## 抜粋
------------------------------------------------------------------------

そこで、今研究では、主な移動経路であり、重要な視点場ともなっている道路景観(内部景観)について、道路景観の評価手法や景観の向上方策の提案、及び景観や環境改善に資する道路緑化手法の提案などを行っています。

これらの研究を通じて、積雪寒冷地での沿道景観の向上に貢献することを目指しています。

 

■景観向上策

北海道の郊外では、移動中に世界レベルの美しい自然景観や農村景観を道路から眺められるところが数多く存在しています。しかし、安全・円滑な交通の確保や維持管理を目的に、防雪施設をはじめ多種多様な道路付属施設が存在し、同時にこれらの施設がその背景に広がる美しい景観を阻害していることも多いのが現状です。

このような背景から、本研究では、必要な道路機能を確保しつつ、施設を減らしていくことを目指した"引き算による景観創出"をはじめとして、積雪寒冷地における効果的な道路景観の向上を目的にコスト低減や維持管理のしやすさ景観保全にも繋がる具体的な景観向上策の提案を行っています。これらの成果を基に「道路景観データベース」や「北海道における道路景観チェックリスト(案)」などを策定しています。

------------------------------------------------------------------------

## 元データ
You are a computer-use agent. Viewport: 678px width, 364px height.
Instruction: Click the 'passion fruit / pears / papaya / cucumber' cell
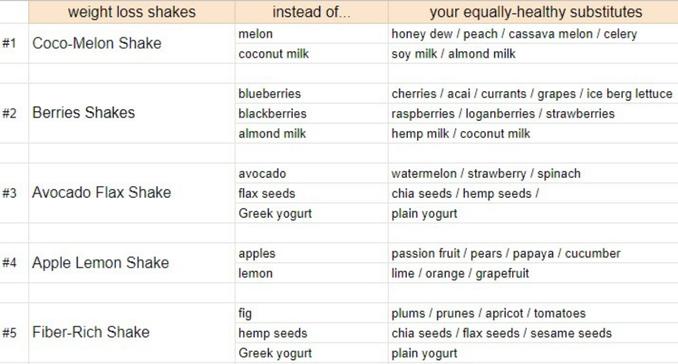tap(533, 253)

------------------------------------------------------------------------

## 演習の課題
[1] 抜粋によると、北海道の郊外で背後に広がる美しい景観を阻害していることが多いのは何ですか。
[2] 抜粋の「これらの研究を通じて、積雪寒」から「案)」などを策定しています。」までを、一字も変えずにすべて書き写してください。
上の一覧は、この演習ではまったく使いません。

## 演習の解答
[1] 防雪施設をはじめとする多種多様な道路付属施設です。

[2]
これらの研究を通じて、積雪寒冷地での沿道景観の向上に貢献することを目指しています。

 

■景観向上策

北海道の郊外では、移動中に世界レベルの美しい自然景観や農村景観を道路から眺められるところが数多く存在しています。しかし、安全・円滑な交通の確保や維持管理を目的に、防雪施設をはじめ多種多様な道路付属施設が存在し、同時にこれらの施設がその背景に広がる美しい景観を阻害していることも多いのが現状です。

このような背景から、本研究では、必要な道路機能を確保しつつ、施設を減らしていくことを目指した"引き算による景観創出"をはじめとして、積雪寒冷地における効果的な道路景観の向上を目的にコスト低減や維持管理のしやすさ景観保全にも繋がる具体的な景観向上策の提案を行っています。これらの成果を基に「道路景観データベース」や「北海道における道路景観チェックリスト(案)」などを策定しています。